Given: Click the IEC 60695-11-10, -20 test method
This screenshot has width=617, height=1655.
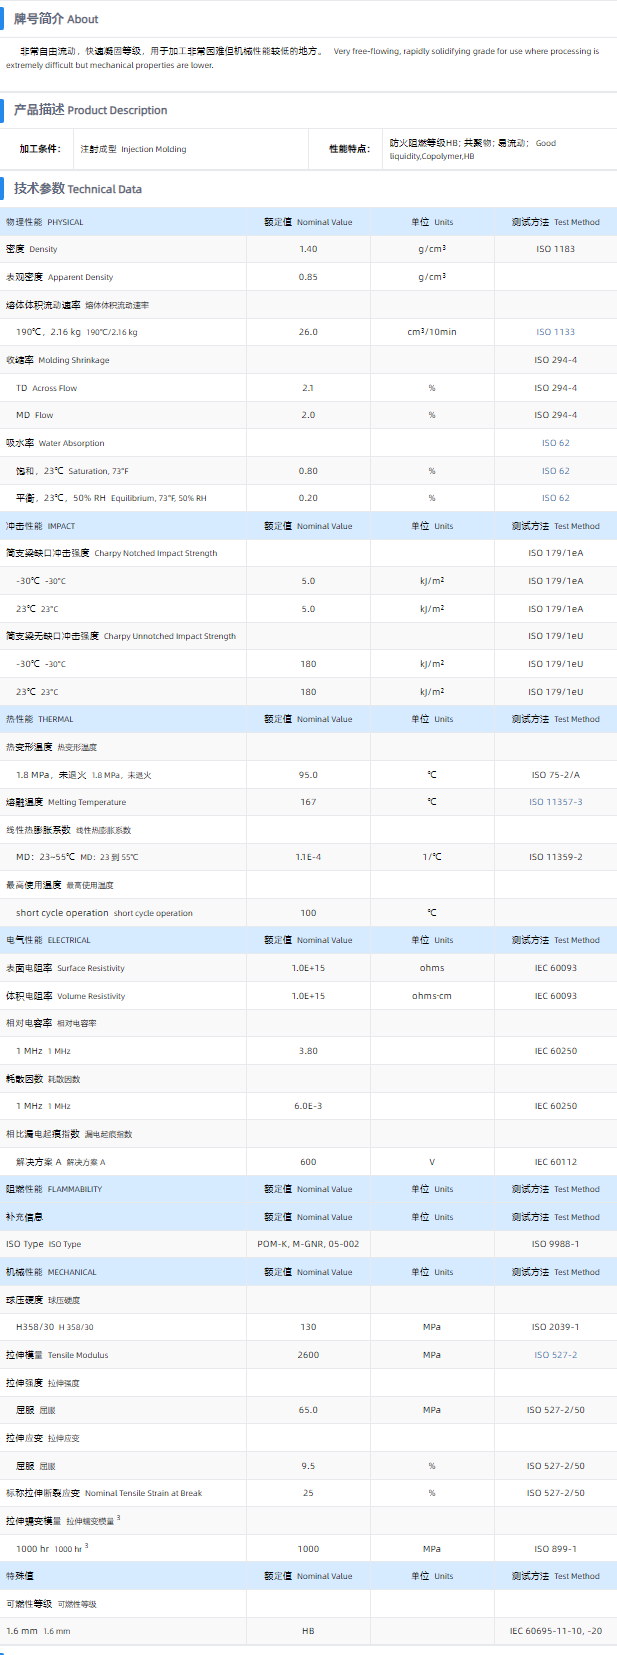Looking at the screenshot, I should point(555,1631).
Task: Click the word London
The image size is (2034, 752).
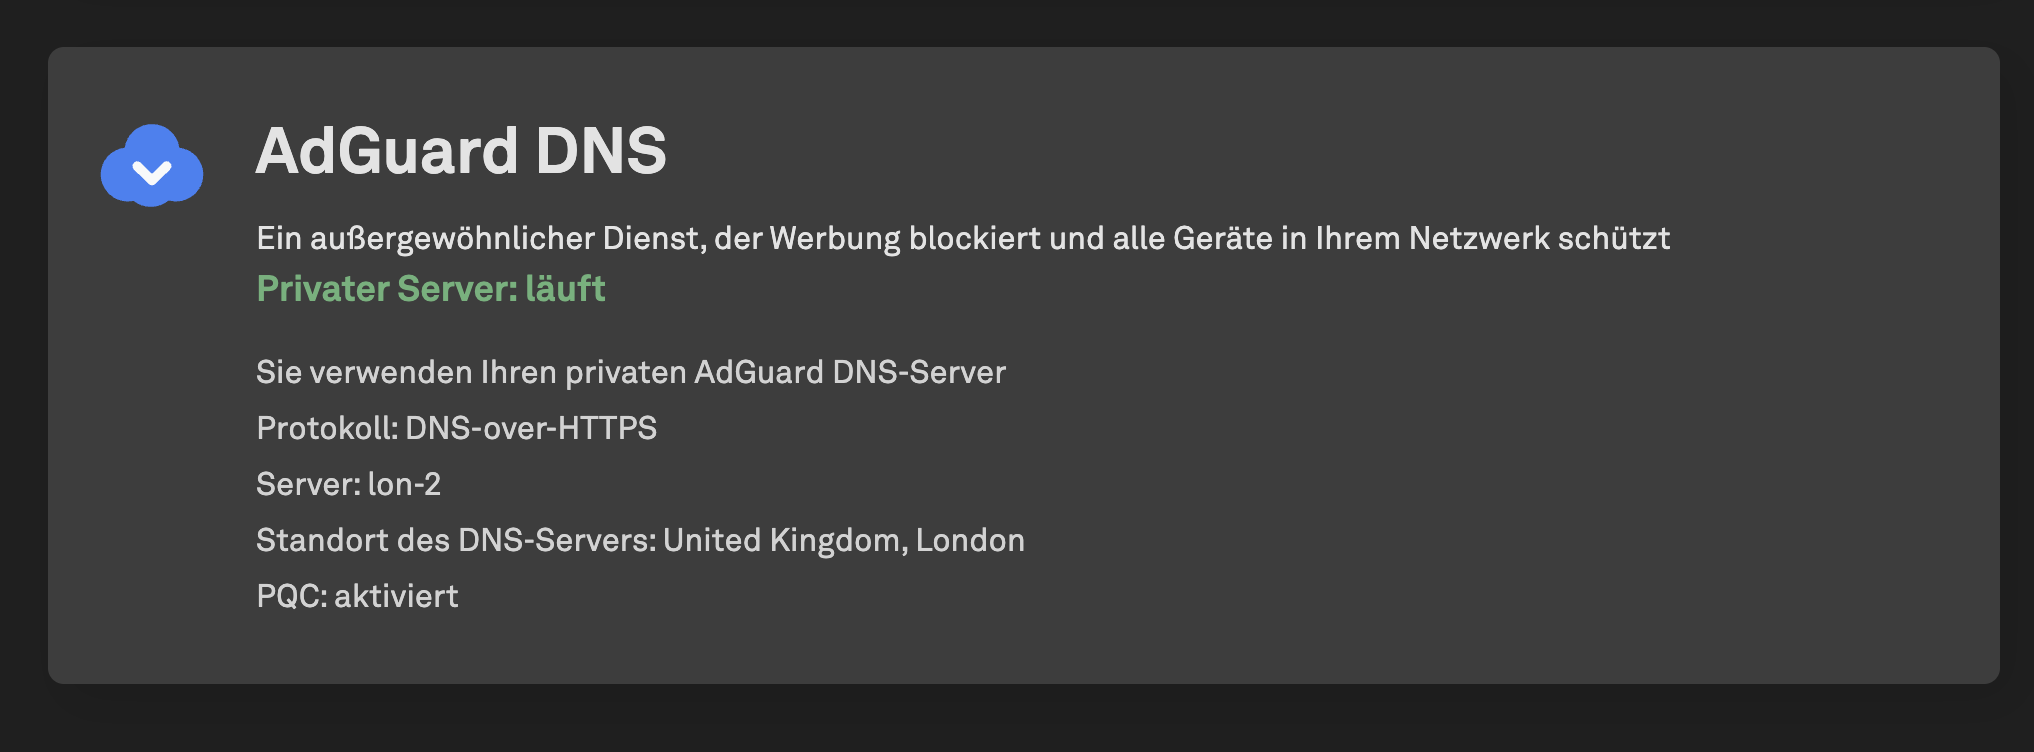Action: (x=970, y=540)
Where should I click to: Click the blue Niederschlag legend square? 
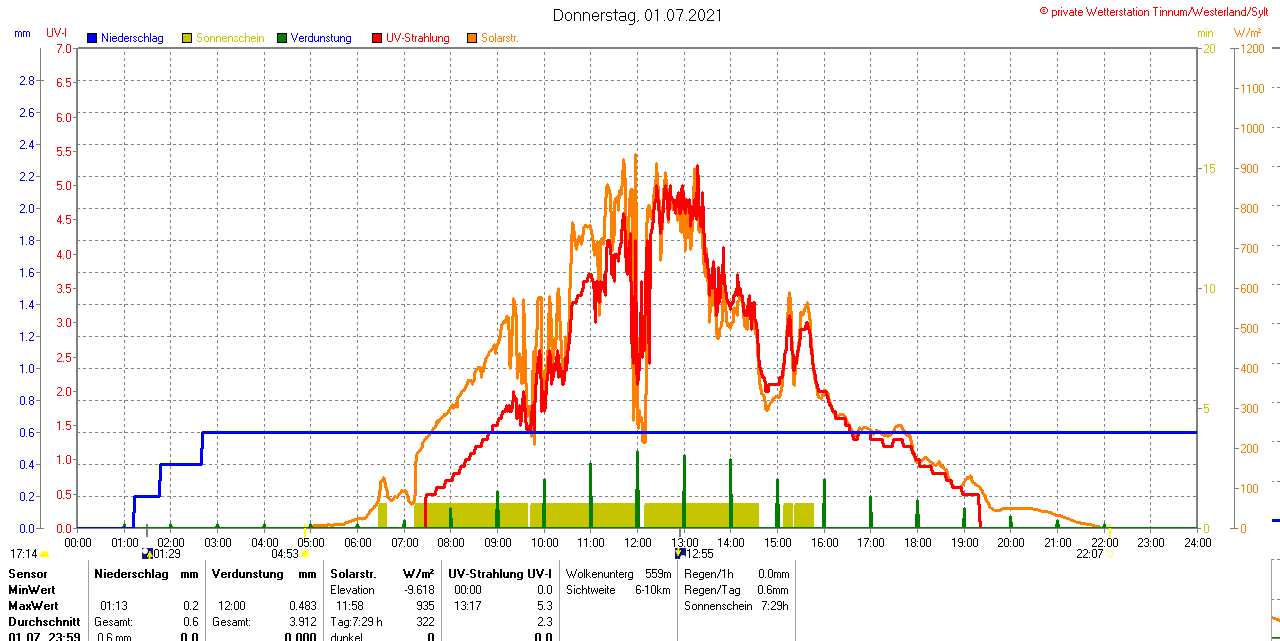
——————
- [Instructions for the task]: All of the entries above are to be restated word for word, minus the images.

- [Response to the task]:
Given: Click the IEC 60695-11-10, -20 test method
This screenshot has width=617, height=1655.
Looking at the screenshot, I should point(555,1631).
Task: Click the word London
The image size is (2034, 752).
Action: (x=970, y=540)
Where should I click to: Click the blue Niederschlag legend square? 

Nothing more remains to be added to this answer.